# WHAT IS REQUIRED:
Print all the records exactly, please.

----

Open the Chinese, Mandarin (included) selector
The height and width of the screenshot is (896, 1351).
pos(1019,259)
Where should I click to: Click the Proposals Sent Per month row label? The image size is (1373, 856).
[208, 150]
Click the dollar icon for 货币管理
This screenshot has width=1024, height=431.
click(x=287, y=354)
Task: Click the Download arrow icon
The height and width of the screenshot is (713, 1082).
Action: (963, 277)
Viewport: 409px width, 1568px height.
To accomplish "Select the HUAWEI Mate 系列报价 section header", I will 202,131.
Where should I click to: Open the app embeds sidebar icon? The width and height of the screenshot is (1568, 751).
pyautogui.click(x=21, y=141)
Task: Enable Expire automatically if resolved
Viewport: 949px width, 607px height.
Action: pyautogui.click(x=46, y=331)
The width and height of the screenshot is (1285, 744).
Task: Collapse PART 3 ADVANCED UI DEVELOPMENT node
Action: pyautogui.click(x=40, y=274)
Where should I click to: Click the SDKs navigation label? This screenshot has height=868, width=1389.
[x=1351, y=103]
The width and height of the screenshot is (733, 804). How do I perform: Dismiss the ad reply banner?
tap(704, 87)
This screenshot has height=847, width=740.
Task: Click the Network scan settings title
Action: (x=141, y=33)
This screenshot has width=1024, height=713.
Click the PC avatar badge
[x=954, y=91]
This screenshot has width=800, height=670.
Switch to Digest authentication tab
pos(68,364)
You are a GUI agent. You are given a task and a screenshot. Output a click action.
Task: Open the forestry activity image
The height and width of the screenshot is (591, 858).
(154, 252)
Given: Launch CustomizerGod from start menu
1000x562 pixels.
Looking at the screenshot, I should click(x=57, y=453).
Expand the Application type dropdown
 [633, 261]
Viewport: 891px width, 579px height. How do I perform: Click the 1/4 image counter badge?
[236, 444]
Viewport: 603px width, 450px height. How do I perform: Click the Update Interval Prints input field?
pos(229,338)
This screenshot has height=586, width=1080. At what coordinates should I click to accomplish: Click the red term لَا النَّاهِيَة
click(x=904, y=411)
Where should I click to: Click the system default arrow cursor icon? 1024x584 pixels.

----

# YOUR RESPONSE:
Open the Chinese, Mandarin (included) selector
The height and width of the screenshot is (896, 1351).
pos(1019,259)
Where should I click to: Click the Proposals Sent Per month row label? The image size is (1373, 856).
[208, 150]
Click the dollar icon for 货币管理
This screenshot has width=1024, height=431.
click(x=287, y=354)
Task: Click the Download arrow icon
The height and width of the screenshot is (713, 1082).
Action: (963, 277)
Viewport: 409px width, 1568px height.
To accomplish "Select the HUAWEI Mate 系列报价 section header", I will 202,131.
Where should I click to: Open the app embeds sidebar icon? The width and height of the screenshot is (1568, 751).
pyautogui.click(x=21, y=141)
Task: Enable Expire automatically if resolved
Viewport: 949px width, 607px height.
Action: pyautogui.click(x=46, y=331)
The width and height of the screenshot is (1285, 744).
Task: Collapse PART 3 ADVANCED UI DEVELOPMENT node
Action: pyautogui.click(x=40, y=274)
Where should I click to: Click the SDKs navigation label? This screenshot has height=868, width=1389.
[x=1351, y=103]
The width and height of the screenshot is (733, 804). How do I perform: Dismiss the ad reply banner?
tap(704, 87)
This screenshot has height=847, width=740.
Task: Click the Network scan settings title
Action: (x=141, y=33)
This screenshot has width=1024, height=713.
Click the PC avatar badge
[x=954, y=91]
This screenshot has width=800, height=670.
Switch to Digest authentication tab
pos(68,364)
You are a GUI agent. You are given a task and a screenshot. Output a click action.
Task: Open the forestry activity image
The height and width of the screenshot is (591, 858).
(154, 252)
Given: Launch CustomizerGod from start menu
1000x562 pixels.
Looking at the screenshot, I should click(x=57, y=453).
Expand the Application type dropdown
 [633, 261]
Viewport: 891px width, 579px height. How do I perform: Click the 1/4 image counter badge?
[236, 444]
Viewport: 603px width, 450px height. How do I perform: Click the Update Interval Prints input field?
pos(229,338)
This screenshot has height=586, width=1080. At what coordinates should I click to accomplish: Click the red term لَا النَّاهِيَة
click(x=904, y=411)
Where should I click to: Click the system default arrow cursor icon? 1024x584 pixels.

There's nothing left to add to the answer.